- DATA SUPPLIED -
● ● ● ●

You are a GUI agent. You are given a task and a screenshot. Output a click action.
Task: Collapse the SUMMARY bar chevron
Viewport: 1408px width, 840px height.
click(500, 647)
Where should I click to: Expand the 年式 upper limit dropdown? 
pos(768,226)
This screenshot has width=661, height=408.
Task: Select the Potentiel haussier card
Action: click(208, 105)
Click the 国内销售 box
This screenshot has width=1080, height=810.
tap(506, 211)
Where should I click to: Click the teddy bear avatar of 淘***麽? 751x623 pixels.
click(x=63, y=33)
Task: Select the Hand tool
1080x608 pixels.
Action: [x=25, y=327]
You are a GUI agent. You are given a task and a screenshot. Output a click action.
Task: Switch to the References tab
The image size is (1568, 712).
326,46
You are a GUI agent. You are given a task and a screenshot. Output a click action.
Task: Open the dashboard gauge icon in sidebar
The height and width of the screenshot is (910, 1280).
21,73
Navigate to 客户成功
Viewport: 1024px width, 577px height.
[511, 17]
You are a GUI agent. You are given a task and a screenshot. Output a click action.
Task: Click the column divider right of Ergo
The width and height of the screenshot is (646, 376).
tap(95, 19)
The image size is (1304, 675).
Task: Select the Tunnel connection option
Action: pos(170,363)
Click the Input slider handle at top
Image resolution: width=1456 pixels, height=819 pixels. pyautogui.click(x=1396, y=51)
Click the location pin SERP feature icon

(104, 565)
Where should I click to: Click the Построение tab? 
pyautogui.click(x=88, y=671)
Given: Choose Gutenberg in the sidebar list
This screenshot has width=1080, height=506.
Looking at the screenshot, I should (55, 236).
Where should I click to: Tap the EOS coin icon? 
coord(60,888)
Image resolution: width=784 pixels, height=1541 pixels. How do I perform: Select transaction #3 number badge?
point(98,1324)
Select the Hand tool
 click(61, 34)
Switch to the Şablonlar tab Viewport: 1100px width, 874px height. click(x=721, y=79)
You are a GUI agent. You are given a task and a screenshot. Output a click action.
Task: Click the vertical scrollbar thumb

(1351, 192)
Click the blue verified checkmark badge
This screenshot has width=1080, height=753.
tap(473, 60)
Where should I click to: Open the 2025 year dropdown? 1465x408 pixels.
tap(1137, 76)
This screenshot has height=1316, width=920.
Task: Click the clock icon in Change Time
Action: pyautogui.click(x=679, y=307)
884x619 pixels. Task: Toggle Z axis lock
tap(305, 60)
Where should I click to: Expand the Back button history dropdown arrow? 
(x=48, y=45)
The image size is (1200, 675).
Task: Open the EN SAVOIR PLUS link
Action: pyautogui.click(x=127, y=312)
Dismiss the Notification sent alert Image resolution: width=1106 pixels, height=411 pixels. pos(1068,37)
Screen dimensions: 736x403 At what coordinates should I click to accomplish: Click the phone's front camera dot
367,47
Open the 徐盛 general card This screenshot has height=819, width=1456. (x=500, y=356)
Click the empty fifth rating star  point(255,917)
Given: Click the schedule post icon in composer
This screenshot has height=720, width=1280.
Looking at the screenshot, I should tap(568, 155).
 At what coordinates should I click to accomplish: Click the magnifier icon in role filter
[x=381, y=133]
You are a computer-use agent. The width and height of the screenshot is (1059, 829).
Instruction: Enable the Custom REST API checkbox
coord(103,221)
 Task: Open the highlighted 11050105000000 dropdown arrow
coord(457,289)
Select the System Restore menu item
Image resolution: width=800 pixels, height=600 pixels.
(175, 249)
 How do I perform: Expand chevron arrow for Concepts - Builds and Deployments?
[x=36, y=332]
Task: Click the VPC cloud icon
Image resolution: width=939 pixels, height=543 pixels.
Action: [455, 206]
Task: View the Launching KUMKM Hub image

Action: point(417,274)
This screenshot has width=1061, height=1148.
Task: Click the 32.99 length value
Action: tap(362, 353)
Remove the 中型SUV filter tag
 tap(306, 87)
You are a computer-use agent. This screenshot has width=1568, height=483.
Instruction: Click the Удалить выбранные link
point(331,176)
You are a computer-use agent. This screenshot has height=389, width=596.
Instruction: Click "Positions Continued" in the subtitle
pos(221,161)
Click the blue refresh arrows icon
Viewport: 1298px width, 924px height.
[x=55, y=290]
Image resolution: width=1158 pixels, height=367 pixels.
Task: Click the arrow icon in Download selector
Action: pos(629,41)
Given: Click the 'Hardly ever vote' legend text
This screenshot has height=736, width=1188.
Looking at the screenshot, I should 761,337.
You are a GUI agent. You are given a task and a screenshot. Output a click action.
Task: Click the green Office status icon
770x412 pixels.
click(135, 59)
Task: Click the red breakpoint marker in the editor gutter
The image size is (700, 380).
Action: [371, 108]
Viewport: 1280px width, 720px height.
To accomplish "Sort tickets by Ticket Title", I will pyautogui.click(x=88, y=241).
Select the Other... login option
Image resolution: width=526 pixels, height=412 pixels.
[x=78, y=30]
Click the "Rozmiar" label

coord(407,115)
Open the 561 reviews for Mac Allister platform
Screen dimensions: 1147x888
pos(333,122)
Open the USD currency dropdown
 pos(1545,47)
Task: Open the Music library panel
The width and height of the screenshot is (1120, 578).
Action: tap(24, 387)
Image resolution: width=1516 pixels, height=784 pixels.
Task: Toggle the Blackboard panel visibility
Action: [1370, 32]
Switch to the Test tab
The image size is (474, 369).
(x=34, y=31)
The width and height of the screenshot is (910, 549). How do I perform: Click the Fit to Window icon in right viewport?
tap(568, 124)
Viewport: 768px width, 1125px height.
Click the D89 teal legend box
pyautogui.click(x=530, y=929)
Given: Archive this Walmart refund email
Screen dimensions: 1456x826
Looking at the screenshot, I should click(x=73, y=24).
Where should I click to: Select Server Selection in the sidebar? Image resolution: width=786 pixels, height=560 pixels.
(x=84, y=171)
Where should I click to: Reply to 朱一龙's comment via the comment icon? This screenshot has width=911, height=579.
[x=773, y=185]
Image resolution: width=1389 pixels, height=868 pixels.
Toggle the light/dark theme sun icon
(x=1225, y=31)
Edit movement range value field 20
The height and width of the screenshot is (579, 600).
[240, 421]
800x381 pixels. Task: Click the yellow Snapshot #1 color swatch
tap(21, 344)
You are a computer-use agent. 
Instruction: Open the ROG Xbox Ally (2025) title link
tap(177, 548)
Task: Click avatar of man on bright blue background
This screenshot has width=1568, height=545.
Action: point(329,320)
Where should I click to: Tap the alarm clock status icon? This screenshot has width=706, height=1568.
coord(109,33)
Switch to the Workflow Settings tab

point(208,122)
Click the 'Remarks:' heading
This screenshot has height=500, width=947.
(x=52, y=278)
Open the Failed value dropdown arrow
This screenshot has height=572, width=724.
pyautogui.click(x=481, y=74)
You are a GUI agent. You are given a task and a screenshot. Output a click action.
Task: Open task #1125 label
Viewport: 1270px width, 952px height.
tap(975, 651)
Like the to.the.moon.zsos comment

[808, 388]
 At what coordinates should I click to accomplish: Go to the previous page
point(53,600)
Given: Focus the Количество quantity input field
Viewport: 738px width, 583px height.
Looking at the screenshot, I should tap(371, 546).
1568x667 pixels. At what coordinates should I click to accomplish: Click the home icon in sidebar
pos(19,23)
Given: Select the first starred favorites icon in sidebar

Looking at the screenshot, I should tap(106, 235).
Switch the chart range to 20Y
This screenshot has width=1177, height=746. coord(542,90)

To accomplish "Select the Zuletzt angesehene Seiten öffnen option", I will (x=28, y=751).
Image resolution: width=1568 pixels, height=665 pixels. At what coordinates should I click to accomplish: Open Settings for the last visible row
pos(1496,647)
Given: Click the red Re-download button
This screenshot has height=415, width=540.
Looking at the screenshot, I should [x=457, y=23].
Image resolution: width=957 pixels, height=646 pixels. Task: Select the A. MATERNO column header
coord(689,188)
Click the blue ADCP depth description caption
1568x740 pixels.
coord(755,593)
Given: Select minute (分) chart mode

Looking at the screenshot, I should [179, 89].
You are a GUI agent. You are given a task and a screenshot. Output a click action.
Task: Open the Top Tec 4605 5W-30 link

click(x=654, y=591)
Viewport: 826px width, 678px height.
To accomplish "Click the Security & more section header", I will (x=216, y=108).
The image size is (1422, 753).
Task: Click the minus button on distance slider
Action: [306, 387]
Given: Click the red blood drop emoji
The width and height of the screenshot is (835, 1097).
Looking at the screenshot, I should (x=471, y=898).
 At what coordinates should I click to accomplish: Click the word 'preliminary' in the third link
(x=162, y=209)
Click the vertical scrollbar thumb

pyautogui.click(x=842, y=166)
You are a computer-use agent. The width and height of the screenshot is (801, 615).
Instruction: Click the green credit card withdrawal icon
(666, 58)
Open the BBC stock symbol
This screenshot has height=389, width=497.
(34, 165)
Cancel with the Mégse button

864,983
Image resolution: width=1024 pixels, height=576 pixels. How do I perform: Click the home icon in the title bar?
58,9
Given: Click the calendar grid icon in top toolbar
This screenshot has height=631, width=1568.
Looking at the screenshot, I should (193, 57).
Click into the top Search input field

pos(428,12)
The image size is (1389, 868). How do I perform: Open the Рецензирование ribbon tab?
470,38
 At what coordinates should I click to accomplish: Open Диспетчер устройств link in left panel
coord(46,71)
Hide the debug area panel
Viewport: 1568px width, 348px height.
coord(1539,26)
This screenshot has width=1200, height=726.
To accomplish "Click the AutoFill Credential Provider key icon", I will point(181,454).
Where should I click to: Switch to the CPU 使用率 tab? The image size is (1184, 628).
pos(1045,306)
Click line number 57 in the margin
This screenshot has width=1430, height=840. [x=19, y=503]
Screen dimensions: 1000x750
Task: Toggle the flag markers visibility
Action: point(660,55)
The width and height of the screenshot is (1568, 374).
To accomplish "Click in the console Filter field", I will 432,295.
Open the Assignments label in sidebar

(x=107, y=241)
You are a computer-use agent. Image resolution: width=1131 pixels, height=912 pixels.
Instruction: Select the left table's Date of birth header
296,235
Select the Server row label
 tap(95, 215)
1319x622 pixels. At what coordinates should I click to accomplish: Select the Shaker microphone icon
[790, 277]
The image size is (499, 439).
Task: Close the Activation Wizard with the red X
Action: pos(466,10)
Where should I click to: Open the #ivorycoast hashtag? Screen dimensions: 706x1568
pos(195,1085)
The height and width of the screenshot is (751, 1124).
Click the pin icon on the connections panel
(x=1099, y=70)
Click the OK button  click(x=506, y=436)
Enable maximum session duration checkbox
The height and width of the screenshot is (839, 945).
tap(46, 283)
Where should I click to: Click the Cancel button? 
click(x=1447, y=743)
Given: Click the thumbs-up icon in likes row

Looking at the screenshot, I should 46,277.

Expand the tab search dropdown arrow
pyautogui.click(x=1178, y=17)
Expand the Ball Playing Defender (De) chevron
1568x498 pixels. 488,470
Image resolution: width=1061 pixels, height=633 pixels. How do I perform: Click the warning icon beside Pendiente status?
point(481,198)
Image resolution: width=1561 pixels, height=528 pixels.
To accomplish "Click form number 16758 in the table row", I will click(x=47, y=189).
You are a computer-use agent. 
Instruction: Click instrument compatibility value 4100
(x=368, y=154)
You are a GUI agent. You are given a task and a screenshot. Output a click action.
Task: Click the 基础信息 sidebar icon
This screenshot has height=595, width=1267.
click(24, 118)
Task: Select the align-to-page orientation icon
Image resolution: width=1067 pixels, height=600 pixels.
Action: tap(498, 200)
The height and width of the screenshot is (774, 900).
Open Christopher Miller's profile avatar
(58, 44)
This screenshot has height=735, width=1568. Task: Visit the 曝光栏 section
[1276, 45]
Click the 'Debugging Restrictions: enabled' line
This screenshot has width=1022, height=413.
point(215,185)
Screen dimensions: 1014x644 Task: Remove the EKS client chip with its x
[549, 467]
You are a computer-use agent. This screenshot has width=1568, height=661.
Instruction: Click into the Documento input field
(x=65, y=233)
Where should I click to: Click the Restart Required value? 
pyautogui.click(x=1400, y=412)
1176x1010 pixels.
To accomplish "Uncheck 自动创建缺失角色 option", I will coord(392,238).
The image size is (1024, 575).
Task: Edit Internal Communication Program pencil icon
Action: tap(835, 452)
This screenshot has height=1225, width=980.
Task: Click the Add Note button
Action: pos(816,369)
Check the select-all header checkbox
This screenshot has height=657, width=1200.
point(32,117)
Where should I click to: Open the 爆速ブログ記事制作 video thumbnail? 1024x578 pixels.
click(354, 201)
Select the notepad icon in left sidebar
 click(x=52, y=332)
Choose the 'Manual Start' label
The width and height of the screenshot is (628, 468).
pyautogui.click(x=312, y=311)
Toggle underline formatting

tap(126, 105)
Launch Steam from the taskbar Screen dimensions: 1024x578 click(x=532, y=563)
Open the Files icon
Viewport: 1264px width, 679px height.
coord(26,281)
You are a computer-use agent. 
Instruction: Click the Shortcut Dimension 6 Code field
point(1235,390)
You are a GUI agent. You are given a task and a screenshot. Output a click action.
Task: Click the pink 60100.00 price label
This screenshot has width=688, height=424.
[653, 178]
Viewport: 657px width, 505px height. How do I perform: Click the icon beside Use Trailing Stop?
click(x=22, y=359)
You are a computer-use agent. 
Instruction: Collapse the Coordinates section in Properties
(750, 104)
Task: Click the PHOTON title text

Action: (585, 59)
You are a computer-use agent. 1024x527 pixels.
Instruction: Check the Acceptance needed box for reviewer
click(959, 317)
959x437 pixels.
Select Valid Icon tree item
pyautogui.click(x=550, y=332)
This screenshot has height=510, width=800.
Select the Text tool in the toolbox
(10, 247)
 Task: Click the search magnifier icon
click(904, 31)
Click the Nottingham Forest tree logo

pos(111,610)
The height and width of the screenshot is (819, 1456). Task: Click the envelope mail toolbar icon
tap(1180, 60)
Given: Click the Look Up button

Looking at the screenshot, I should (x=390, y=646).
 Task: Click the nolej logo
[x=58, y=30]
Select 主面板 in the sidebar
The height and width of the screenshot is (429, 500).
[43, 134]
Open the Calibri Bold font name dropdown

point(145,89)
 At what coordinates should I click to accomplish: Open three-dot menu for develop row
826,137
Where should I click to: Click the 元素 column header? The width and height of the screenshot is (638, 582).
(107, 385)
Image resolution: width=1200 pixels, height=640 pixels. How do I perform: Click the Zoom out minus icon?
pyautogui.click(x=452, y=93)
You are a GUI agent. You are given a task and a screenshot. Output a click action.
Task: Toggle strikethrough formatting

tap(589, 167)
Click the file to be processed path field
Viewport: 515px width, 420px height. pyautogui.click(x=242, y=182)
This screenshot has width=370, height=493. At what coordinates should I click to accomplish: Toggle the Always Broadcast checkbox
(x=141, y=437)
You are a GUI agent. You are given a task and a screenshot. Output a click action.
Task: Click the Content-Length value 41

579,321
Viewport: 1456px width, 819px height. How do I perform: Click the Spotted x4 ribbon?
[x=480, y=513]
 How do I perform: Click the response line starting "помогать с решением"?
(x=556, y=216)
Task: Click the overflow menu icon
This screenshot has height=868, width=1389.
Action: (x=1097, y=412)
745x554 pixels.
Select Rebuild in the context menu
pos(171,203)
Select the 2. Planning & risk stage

● ● ● ●

- THE TASK -
The range runs from the line above containing "Hide the debug area panel" to the line containing "The height and width of the screenshot is (751, 1124).", inclusive. Restate those lines word for word and no others.

- ANSWER FOR THIS EXERCISE -
Hide the debug area panel
Viewport: 1568px width, 348px height.
coord(1539,26)
This screenshot has width=1200, height=726.
To accomplish "Click the AutoFill Credential Provider key icon", I will point(181,454).
Where should I click to: Switch to the CPU 使用率 tab? The image size is (1184, 628).
pos(1045,306)
Click line number 57 in the margin
This screenshot has width=1430, height=840. [x=19, y=503]
Screen dimensions: 1000x750
Task: Toggle the flag markers visibility
Action: point(660,55)
The width and height of the screenshot is (1568, 374).
To accomplish "Click in the console Filter field", I will 432,295.
Open the Assignments label in sidebar

(x=107, y=241)
You are a computer-use agent. Image resolution: width=1131 pixels, height=912 pixels.
Instruction: Select the left table's Date of birth header
296,235
Select the Server row label
 tap(95, 215)
1319x622 pixels. At what coordinates should I click to accomplish: Select the Shaker microphone icon
[790, 277]
The image size is (499, 439).
Task: Close the Activation Wizard with the red X
Action: pos(466,10)
Where should I click to: Open the #ivorycoast hashtag? Screen dimensions: 706x1568
pos(195,1085)
The height and width of the screenshot is (751, 1124).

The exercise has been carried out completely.